Four Customers, Seven Steps: Executing Site and Search Retargeting


ADOTAS – When it comes right down to it, there are four kinds of digital customers in terms of value, but only one innovative strategy to get to them all. The first are the most likely to buy the products on your site; second most likely to buy are customers who previously visited your site; third are customers actively searching for your product; and the fourth are customers who previously searched for your product.

Knowing that there’s four kinds of customers involved, the problem is that too many e-commerce companies only address a narrow set of behaviors. The key to success in today’s market lies in taking a two-pronged approach to media strategy – following up with a user after they visit a site and following up with a user after they have searched for your product or service.

In order to carry users through the purchase funnel, companies must have a strategy to deploy search retargeting and site retargeting in addition to SEM and basic e-commerce, and there’s a big difference between the two when it comes to targeting these four types of customers.

Search retargeting drives new customer acquisition by following-up with users that are looking for your products, but most likely have not visited your site, thus pushing the user from the top of the funnel to your site and getting your product within their consideration set. Site retargeting lets you follow-up with users that have previously visited your site helping to push users to the end of the funnel who have visited and are considering your product.

Given search retargeting’s ability to precisely identify a user looking for a specific product at a specific time, you can drive sales efficiently with search retargeting on its own. However, the additional data point of knowing the customers that have visited the site offers insight for the platform managing the campaign in order to most efficiently push customers to the bottom of the funnel.

For example, showing ads to users that searched for “car insurance” once a day is highly effective in driving requests for quotes, but additionally showing users ads two or three times a day on the day they visit your site helps to ensure your offering is thoroughly considered when the user is about to pick an insurance provider.

There are seven key steps to launching a combined site retargeting and search retargeting strategy:

1. Define Goals: It is not enough to simply say you want to drive sales.  It is important to understand your customers’ paths to conversion. Don’t simply create a goal for your campaign that results in marketers doing anything they can to be the last ad viewed or clicked before the user buys.

2. Select Inventory: Showing your brand along relevant popular content will be helpful in the long term. Showing your brand too often or along side unpopular or questionable content will be damaging in the long term.  So choose wisely and don’t forget to stop showing ads at a high frequency once the customer purchases.

3. Identify Audience: There are multiple customer segments for your product and there are multiple paths to conversion. Learn them. Understand the keywords each would be searching for. This is a crucial exercise.

4. Design Relevant Creative: Serve Flash, graphical and video content that is relevant to the targeted audience segment. It is important to have creatives that have a clear call to action.

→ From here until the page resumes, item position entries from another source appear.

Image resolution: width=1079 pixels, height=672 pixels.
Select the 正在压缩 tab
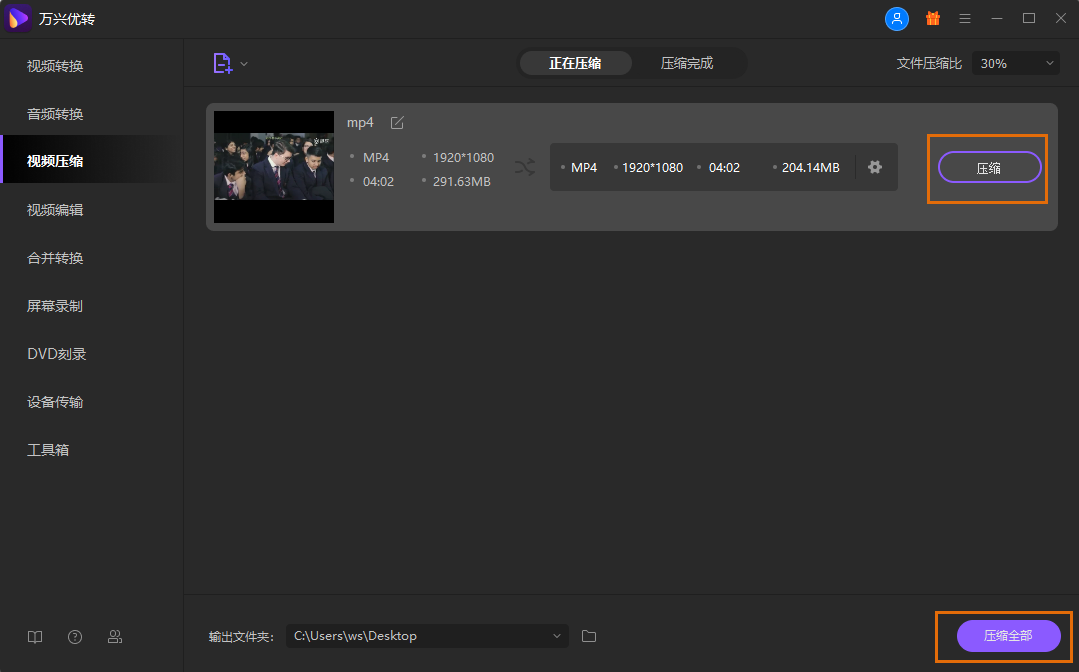click(x=575, y=63)
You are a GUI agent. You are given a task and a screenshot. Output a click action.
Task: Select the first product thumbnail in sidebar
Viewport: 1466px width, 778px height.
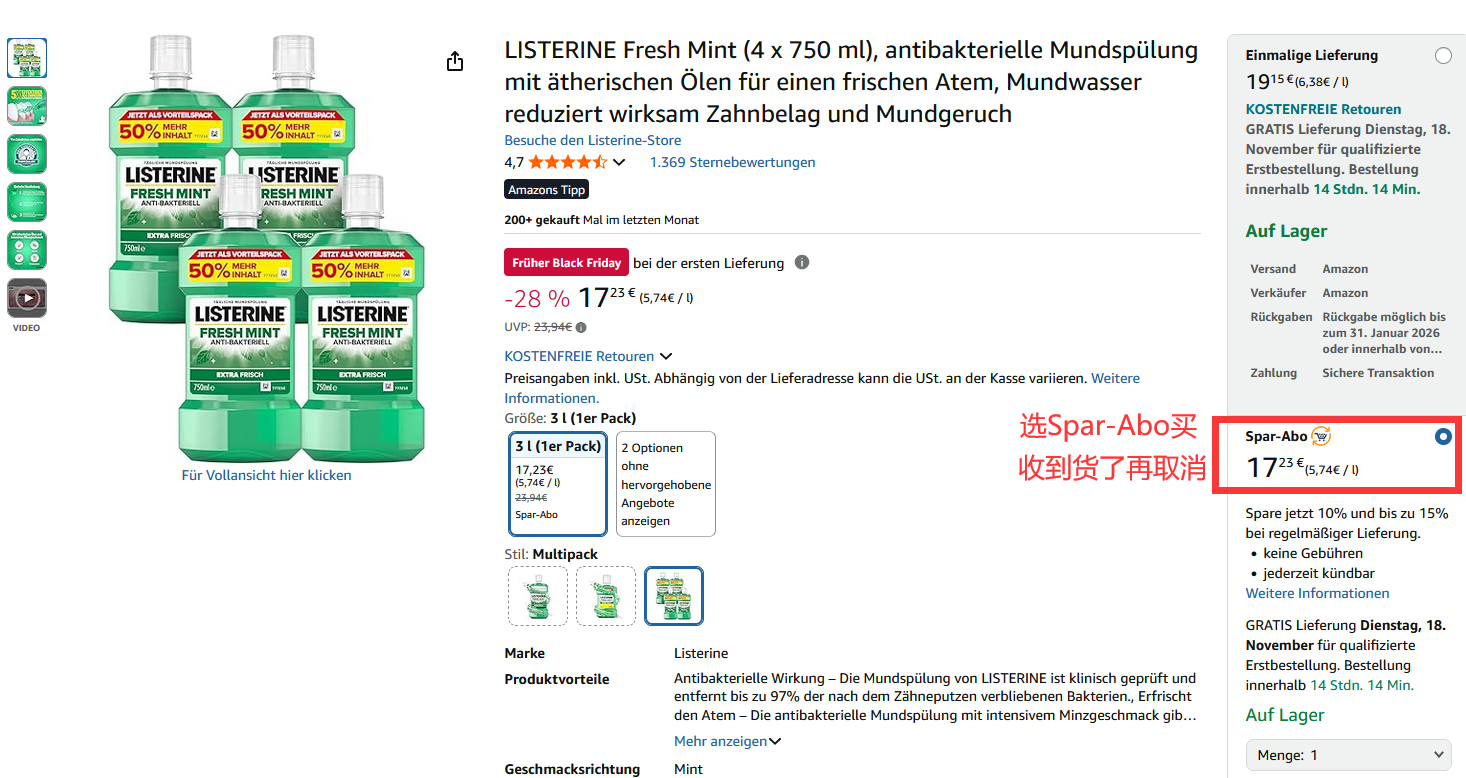coord(27,58)
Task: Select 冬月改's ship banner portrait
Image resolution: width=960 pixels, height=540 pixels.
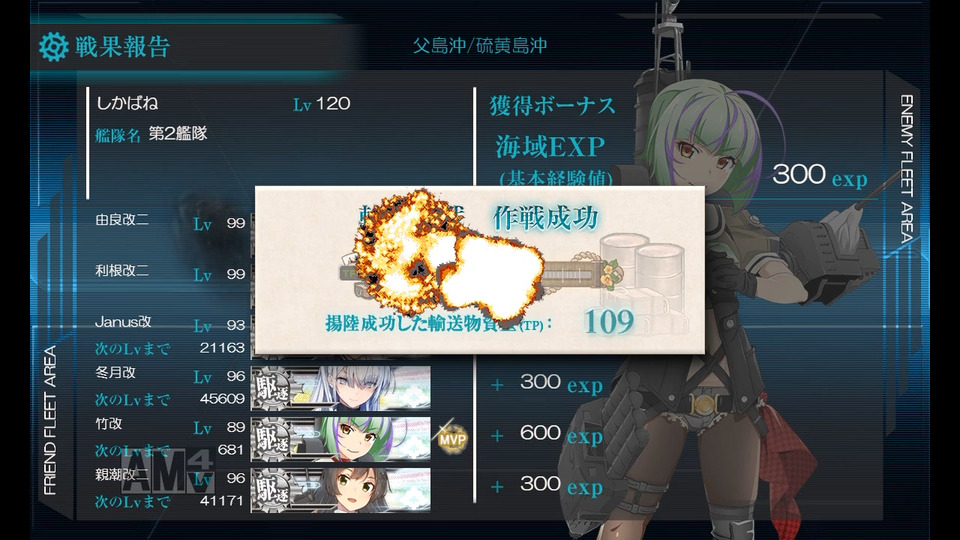Action: [340, 388]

If you are conquesting, mention the competitor’s product and provide a clear competitive reason for picking your product. If you are targeting the upper funnel, be informative.  If you are targeting the bottom of the funnel, mention the price or offer a deal to close the customer. Customize the message for users that have already converted to thank them or upsell them with accessories.

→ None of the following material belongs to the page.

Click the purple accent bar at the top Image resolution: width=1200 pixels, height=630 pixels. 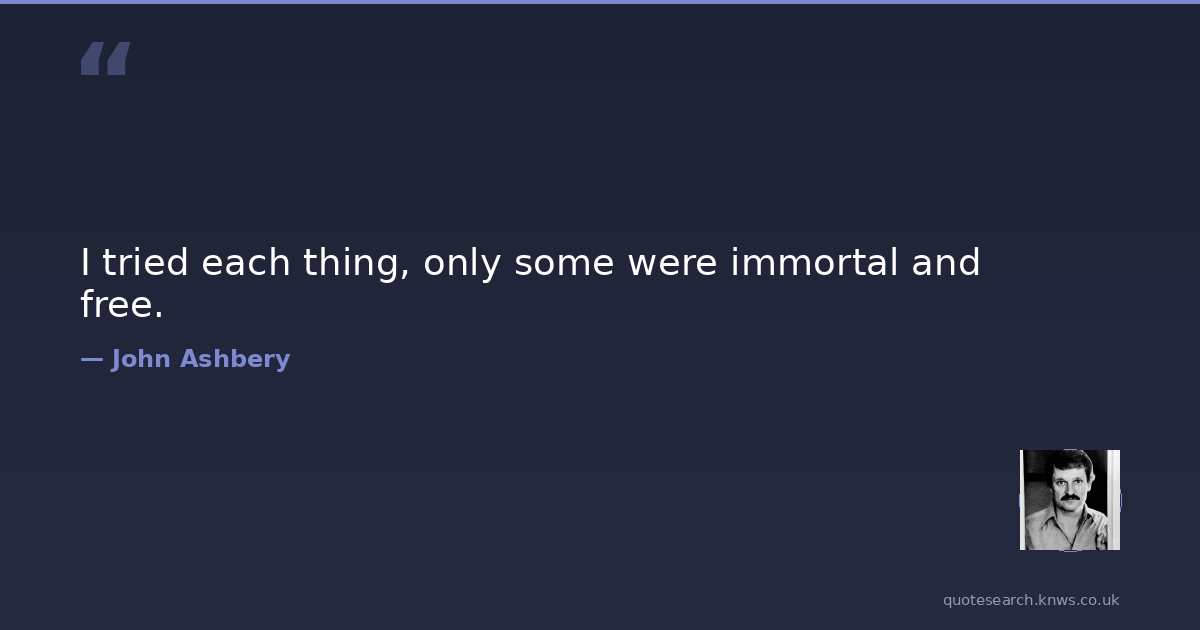pos(600,2)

5. Place Site Retargeting Tags: These tags are needed only when doing site retargeting with search retargeting. Including this tag enables the site retargeting company to tailor the campaign differently for those users that have visited the site.

6. Place Conversion Tags: Conversion tags provide insights to successful optimization by helping determine which keywords, data sources, recency of searches along with media, creative, geo, etc. are driving results. Conversion tags are always optional but highly recommended.

7. Optimize: Using the feedback loop (i.e. information from the conversion tags), it is important to make adjustments in order to take your successful campaign and turn it into the most efficient marketing initiative for pushing customers through the funnel.